Sweden is one community that is planning for the transition. An inquiry into energy consumption reported in June, producing a startling document entitled Making Sweden an Oil-Free Society. The report, which has the imprimatur of the Prime Minister, Goran Persson, sets out a range of measures that will break the nation's dependence on oil by 2020. While the authors admit it is ambitious, there is no doubting their sincerity or their belief in the gravity of the situation.
Heinberg contrasts the Swedish approach with that of most of the rest of the developed world, which he says is [B]characterised by public denials of the threat and aggressive actions to grab as much as possible of what oil is left. In this latter category he places the US-led invasion of Iraq.

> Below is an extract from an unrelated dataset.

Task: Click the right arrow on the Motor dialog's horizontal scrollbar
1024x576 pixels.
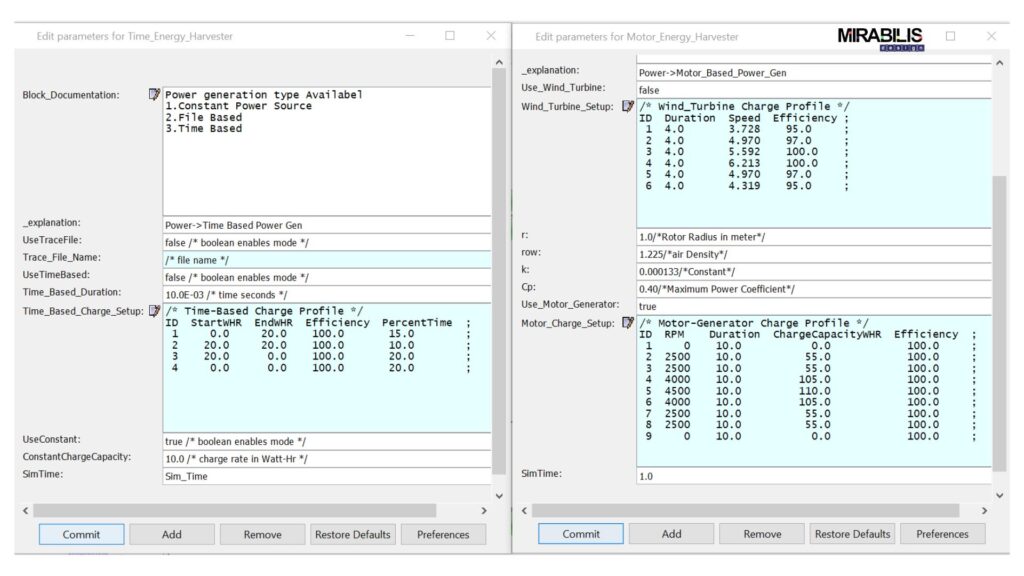Action: (x=984, y=511)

Heinberg's most recent book, The Oil Depletion Protocol, canvasses practical ways to make the transition to an oil-less world. At its heart is the protocol drafted by Colin Campbell under which individuals and states pledge to reduce consumption by at least the world depletion rate.
There is no doubt it would work. However, Heinberg admits implementing it would be hugely problematic. But, he says, anyaction is better than nothing.
"If I had a bet on what the state of the world would be in 50 years I think I'd say it's not going to be a very happy place but the more we do the better off we will be," he says. "I think it's more important to be making whatever positive changes we can than just wailing and gnashing our teeth and bemoaning our collective fate."
Richard Heinberg is speaking at NSW Parliament House on Tuesday and at Ku-ring-gai Town Hall on Thursday.
The Oil Depletion Protocol (New Society Publishers) is available from Astam Books.